- IATA: KDW; ICAO: TBA;

Summary
- Airport type: Public
- Owner: Government of Sri Lanka
- Operator: Airport and Aviation Services (Sri Lanka) Ltd
- Serves: Kandy
- Location: Kundasale, Sri Lanka
- Interactive map of Kandy Airport

Runways
| Direction | Length |  | Surface |
| ft | m |
| -/- | 6,600 | 2,000 | Asphalt |

= Kandy Airport =

The Kandy Airport is a proposed domestic airport in Kundasale, a suburb 12 km east of the Kandy city centre. It is aimed at facilitating growth in the influx of tourists to the Central Province. Domestic operations from Bandaranaike International Airport in Colombo were set to begin with domestic carrier Cinnamon Air.

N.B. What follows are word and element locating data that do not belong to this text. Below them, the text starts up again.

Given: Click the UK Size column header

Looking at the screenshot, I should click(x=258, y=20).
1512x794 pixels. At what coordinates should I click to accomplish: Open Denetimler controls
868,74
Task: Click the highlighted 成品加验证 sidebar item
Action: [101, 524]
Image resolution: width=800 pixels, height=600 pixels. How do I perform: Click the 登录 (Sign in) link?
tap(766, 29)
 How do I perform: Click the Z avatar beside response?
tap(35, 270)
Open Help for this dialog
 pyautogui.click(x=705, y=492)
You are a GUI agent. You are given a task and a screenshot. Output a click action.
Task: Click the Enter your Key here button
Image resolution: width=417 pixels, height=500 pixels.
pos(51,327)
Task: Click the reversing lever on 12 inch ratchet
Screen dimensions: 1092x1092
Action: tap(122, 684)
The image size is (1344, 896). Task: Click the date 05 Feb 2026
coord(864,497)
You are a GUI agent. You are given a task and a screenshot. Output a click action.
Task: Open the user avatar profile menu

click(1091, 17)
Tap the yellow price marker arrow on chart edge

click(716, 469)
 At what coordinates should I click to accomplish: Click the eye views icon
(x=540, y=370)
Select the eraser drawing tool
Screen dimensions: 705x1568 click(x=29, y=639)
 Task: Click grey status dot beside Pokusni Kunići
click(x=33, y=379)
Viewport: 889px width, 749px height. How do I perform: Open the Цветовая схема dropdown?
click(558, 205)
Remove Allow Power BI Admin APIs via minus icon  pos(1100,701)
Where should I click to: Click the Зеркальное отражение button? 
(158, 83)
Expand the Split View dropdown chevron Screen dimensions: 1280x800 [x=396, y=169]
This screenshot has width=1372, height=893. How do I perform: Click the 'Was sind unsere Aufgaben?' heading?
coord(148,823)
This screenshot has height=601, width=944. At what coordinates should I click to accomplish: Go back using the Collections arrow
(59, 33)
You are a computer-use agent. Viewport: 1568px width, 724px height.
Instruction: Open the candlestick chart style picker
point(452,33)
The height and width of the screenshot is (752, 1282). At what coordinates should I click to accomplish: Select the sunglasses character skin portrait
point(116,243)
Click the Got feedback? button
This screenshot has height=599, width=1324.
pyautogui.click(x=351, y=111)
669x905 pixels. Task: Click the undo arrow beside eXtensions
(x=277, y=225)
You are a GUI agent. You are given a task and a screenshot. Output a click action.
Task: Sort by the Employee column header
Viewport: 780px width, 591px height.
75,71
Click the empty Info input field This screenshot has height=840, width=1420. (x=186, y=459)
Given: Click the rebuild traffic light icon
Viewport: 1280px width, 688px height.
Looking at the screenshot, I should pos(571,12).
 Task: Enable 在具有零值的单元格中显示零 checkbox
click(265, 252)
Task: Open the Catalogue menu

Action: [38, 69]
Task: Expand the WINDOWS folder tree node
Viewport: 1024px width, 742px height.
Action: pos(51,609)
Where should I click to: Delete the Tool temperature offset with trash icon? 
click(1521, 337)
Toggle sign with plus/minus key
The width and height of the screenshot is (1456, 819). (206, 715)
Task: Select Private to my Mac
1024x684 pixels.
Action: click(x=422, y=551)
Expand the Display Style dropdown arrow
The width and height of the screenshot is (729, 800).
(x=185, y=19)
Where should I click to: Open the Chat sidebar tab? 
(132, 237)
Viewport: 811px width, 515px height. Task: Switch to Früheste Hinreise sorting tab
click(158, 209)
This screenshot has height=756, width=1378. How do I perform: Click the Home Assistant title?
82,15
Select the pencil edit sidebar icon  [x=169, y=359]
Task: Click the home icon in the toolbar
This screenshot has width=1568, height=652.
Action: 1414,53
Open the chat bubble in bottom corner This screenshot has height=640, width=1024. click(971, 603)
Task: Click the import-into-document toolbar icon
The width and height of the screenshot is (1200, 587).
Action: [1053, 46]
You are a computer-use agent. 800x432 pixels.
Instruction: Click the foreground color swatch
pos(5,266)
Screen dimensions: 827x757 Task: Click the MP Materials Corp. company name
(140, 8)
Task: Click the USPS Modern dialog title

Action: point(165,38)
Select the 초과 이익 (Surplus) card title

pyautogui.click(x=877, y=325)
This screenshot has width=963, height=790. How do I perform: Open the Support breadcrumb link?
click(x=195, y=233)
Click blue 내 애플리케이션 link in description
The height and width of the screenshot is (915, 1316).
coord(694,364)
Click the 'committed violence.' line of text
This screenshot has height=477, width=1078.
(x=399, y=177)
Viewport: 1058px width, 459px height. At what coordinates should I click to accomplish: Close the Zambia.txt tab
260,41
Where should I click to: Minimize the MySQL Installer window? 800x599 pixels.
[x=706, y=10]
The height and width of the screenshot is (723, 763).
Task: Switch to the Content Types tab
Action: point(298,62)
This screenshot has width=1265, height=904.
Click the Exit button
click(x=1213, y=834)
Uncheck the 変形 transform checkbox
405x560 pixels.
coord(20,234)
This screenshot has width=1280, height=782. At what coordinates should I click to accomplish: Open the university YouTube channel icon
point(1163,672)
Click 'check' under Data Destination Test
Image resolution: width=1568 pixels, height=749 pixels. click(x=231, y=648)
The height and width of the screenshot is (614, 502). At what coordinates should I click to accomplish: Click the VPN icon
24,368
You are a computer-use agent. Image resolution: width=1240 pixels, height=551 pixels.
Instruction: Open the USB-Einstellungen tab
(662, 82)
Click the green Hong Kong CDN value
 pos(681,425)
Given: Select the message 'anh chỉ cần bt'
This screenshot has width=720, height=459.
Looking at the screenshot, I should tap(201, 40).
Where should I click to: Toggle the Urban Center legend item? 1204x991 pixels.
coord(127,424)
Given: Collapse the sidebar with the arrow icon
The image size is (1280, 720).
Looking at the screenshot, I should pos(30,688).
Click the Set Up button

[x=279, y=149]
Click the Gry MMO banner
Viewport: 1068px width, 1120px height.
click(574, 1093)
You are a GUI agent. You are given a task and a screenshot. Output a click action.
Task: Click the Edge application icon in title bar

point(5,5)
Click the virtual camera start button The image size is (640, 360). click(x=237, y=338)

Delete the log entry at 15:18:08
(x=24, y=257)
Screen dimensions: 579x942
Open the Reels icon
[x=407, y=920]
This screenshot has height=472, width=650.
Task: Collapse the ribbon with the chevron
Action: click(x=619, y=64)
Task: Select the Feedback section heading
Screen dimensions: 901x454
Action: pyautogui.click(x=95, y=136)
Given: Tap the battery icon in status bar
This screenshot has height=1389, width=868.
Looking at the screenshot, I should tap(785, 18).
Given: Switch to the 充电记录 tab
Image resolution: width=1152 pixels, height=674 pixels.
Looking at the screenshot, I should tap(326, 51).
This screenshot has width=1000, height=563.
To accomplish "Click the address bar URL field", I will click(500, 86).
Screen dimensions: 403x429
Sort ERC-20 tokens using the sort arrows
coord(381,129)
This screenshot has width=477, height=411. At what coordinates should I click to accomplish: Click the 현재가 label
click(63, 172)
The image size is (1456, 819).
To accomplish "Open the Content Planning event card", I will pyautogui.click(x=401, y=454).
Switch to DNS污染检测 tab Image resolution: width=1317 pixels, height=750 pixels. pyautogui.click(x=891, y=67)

The development is part of a multi-million dollar scheme to rebrand Kandy as a city of global cultural importance.

==Location==
Proposed locations for construction were explored in December 2011, with State Minister of Foreign Employment Promotion and Market Diversification Priyankara Jayaratne and Minister of Health Keheliya Rambukwella inspecting three possible sites: a 42 acre block of land of belonging to the Department of Agriculture, a 1,250 acre farmland belonging to the Peradeniya University, and a 250 acre block at Ambakote belonging to the Mahaweli Authority. A post-inspection media statement indicated that construction work would commence subsequent to the receipt of technical reports on the sites. On 5 August 2012, it was announced that Kundasale would most likely be the final location.

In August 2018, the Cabinet of Ministers in Sri Lanka gave its approval to conduct a feasibility study to construct a domestic airport in Maberiyathenna, Digana in Kandy district.